── Records for the task ──

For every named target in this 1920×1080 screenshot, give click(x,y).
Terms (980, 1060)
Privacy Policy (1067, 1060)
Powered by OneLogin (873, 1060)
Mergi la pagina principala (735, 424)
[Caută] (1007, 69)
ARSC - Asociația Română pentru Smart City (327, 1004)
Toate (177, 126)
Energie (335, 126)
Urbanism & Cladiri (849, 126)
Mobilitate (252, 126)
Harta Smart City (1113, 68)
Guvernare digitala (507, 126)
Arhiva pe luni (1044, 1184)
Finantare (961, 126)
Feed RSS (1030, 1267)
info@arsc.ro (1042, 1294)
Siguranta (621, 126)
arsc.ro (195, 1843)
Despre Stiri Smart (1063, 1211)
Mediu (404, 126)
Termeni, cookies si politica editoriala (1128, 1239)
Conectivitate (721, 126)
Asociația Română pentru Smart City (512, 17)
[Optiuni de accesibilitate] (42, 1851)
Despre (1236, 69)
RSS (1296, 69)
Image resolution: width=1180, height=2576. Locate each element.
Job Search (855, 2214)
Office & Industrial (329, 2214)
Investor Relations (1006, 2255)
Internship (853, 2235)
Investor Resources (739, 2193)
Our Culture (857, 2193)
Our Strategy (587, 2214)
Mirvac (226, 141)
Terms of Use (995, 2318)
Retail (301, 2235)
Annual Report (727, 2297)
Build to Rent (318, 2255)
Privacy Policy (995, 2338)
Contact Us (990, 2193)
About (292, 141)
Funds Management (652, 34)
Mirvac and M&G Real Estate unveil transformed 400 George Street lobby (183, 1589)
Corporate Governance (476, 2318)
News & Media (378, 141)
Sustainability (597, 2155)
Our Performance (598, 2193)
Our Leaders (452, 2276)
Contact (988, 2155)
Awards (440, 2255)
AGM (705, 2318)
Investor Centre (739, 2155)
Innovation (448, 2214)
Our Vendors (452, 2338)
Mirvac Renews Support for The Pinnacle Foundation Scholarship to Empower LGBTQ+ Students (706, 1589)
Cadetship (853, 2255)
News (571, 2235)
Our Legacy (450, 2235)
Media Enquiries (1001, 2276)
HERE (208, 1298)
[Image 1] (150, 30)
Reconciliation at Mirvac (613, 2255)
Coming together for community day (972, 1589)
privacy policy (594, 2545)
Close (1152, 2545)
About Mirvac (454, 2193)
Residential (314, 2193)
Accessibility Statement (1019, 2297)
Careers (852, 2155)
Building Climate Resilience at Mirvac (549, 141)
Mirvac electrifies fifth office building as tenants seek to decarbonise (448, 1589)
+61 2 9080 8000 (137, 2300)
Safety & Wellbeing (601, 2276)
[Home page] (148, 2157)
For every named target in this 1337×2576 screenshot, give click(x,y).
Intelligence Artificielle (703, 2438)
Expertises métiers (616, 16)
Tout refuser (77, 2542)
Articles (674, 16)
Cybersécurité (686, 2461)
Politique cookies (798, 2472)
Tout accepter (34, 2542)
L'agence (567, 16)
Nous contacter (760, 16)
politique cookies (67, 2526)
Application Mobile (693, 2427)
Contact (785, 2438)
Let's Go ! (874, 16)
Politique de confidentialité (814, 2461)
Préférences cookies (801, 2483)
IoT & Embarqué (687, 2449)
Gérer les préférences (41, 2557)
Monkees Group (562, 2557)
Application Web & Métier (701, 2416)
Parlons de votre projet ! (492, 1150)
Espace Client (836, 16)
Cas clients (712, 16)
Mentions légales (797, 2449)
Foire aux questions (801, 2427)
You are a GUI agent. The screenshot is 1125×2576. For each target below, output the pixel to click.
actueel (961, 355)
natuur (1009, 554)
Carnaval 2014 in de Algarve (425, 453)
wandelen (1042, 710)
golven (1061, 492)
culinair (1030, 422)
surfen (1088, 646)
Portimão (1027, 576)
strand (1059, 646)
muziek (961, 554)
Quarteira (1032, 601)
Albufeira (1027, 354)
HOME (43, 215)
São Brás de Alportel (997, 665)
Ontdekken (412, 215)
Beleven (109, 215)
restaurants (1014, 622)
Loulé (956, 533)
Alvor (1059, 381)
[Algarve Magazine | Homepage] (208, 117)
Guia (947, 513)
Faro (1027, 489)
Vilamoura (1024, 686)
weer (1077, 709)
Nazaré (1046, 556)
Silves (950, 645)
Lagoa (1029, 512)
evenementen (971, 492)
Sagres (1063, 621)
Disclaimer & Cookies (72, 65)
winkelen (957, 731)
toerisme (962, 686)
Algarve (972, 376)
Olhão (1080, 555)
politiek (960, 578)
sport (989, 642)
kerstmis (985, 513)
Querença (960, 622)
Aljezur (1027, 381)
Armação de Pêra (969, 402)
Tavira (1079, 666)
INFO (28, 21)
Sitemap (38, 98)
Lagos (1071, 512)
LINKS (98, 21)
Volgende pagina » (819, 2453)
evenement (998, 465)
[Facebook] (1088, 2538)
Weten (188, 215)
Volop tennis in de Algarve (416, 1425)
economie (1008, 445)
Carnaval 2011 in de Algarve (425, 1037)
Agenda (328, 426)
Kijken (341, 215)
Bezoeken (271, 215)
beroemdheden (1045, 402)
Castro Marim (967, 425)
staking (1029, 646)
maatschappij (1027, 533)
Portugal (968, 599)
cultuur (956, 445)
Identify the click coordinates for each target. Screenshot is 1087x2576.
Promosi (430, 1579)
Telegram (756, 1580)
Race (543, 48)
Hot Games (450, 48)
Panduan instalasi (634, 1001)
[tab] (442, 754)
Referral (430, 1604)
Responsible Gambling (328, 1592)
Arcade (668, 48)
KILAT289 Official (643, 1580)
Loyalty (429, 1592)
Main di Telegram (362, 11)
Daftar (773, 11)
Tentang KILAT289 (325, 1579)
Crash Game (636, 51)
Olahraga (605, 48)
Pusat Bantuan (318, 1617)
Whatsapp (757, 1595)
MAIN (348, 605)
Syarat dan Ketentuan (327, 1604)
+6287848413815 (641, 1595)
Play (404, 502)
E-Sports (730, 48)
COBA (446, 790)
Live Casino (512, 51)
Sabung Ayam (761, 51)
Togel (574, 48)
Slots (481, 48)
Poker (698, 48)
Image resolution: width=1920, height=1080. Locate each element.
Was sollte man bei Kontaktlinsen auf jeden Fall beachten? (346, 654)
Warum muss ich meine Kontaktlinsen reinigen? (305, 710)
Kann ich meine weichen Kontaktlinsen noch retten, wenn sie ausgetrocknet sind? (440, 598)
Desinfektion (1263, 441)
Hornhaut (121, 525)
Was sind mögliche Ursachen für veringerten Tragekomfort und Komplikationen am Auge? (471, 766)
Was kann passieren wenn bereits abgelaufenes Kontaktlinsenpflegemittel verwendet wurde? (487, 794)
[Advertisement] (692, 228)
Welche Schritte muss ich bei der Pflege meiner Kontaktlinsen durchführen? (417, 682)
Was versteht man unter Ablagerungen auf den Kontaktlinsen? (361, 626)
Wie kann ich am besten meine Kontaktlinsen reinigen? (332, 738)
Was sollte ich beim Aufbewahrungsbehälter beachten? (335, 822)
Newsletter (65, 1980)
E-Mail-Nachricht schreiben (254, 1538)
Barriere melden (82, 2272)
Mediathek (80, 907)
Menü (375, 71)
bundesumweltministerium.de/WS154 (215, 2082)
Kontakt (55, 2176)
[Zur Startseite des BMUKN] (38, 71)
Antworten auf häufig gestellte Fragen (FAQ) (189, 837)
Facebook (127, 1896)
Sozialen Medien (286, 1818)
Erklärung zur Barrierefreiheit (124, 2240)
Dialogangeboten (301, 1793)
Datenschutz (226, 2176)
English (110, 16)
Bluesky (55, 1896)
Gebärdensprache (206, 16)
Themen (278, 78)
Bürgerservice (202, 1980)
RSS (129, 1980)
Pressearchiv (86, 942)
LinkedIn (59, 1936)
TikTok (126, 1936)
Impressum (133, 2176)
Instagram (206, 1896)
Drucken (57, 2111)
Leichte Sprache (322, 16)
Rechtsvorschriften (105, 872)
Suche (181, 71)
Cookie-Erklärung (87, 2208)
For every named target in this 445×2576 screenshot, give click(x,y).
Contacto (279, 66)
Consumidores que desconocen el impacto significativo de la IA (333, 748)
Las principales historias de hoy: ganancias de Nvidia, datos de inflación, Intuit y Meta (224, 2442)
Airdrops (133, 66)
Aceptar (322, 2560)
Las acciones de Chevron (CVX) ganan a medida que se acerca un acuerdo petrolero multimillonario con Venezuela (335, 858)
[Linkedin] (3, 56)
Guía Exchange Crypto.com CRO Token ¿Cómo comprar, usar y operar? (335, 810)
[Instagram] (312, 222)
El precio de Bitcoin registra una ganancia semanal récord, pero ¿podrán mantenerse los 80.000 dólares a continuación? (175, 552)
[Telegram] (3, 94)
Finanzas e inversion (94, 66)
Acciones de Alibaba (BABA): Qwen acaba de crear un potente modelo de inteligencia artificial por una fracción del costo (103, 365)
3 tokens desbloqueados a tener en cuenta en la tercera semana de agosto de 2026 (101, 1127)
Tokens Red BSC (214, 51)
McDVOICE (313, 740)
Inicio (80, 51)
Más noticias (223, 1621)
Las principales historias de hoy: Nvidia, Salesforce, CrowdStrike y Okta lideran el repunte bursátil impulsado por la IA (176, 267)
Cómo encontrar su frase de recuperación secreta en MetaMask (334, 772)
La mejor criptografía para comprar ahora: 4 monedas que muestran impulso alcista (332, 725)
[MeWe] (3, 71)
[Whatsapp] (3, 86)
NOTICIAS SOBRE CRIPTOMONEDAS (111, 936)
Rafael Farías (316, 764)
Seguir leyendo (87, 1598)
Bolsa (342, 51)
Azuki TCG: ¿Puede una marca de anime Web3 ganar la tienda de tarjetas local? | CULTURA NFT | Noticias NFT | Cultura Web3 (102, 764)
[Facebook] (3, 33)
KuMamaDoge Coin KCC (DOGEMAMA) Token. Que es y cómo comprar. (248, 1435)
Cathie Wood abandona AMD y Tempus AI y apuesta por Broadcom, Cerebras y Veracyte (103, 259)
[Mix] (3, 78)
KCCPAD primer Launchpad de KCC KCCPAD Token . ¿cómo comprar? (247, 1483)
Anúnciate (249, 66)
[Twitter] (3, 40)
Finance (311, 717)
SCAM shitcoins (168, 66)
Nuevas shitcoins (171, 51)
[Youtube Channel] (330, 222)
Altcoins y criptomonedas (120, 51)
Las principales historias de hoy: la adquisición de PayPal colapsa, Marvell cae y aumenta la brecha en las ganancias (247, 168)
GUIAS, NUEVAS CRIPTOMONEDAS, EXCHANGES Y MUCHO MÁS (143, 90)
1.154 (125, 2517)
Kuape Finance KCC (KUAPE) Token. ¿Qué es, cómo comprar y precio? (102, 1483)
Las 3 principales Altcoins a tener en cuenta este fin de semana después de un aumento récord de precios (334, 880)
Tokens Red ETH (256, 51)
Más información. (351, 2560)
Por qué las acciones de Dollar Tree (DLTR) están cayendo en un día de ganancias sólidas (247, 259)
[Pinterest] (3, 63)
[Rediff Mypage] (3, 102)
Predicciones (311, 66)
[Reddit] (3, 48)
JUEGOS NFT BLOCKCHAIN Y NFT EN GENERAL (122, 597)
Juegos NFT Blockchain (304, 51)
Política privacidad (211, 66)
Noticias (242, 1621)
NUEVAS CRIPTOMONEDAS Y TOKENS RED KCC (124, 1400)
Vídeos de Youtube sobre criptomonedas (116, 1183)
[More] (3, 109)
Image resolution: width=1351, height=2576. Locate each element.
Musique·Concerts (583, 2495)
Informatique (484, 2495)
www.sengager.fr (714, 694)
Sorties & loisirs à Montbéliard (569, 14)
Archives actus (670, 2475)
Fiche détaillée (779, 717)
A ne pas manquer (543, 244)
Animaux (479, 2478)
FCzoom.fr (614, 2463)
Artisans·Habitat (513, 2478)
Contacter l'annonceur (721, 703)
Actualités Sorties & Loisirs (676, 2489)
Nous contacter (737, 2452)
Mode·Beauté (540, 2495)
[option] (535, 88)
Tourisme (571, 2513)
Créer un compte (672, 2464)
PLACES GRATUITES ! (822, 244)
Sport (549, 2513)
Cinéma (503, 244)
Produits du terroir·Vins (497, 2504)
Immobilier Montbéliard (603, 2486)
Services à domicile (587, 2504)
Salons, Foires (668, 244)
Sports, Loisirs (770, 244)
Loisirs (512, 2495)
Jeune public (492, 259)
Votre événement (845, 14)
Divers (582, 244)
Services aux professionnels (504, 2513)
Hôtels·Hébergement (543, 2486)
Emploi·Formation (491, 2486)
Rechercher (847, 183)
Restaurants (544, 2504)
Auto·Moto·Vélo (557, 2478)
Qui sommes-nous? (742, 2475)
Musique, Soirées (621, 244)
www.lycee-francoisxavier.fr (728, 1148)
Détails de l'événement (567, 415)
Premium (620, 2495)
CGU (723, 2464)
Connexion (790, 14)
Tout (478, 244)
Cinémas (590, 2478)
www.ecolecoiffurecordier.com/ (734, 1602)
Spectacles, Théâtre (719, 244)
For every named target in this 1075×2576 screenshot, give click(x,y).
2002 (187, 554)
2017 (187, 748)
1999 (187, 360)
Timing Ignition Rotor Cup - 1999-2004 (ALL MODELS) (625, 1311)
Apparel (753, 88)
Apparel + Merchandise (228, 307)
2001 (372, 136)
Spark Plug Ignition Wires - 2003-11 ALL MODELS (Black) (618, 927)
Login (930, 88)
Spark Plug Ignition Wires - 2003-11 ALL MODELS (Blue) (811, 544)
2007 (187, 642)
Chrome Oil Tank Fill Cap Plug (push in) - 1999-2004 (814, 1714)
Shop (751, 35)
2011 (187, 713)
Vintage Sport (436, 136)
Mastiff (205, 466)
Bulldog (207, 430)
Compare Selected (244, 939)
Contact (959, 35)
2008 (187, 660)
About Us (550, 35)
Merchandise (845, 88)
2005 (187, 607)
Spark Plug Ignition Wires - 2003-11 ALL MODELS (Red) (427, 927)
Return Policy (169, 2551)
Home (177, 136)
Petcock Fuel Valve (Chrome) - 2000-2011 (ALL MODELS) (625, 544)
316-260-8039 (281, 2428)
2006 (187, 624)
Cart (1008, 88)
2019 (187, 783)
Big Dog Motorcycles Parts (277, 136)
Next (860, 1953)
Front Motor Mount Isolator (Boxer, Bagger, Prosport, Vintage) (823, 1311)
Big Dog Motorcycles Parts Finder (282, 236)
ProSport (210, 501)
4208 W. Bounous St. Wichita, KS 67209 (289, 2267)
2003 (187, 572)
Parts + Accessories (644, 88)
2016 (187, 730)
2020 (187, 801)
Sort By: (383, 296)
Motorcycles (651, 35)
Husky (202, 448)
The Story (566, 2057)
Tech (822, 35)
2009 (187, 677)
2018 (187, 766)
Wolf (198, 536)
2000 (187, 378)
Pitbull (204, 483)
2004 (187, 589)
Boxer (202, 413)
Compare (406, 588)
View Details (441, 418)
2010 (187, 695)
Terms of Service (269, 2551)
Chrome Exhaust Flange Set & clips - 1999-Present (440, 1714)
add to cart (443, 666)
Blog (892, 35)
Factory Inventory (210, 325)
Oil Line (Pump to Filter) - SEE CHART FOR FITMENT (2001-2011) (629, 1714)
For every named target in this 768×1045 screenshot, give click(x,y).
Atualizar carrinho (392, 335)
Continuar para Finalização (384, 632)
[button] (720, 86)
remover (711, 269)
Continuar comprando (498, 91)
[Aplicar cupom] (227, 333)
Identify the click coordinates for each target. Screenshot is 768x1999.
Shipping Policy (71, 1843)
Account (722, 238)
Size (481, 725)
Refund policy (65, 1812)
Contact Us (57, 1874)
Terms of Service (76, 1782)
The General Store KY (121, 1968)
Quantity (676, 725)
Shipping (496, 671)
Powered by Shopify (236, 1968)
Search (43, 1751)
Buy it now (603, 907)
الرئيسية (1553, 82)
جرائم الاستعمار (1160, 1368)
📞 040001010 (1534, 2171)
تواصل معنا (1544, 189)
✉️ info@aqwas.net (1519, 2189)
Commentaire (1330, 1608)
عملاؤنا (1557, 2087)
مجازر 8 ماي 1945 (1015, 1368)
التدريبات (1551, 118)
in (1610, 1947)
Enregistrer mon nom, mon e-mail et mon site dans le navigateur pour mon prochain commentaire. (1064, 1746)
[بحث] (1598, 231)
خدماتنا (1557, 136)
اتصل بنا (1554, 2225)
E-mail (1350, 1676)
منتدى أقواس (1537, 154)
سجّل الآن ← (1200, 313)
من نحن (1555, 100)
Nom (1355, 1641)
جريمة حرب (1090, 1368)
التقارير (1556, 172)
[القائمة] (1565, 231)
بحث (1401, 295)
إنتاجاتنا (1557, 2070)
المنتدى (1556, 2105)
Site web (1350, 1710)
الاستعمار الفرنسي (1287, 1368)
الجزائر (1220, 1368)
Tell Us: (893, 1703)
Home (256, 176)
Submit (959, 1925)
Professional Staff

───

- Work to be completed
Show the lines of the records that contain the word "Sorties".

- Answer below
Sorties & loisirs à Montbéliard (569, 14)
Actualités Sorties & Loisirs (676, 2489)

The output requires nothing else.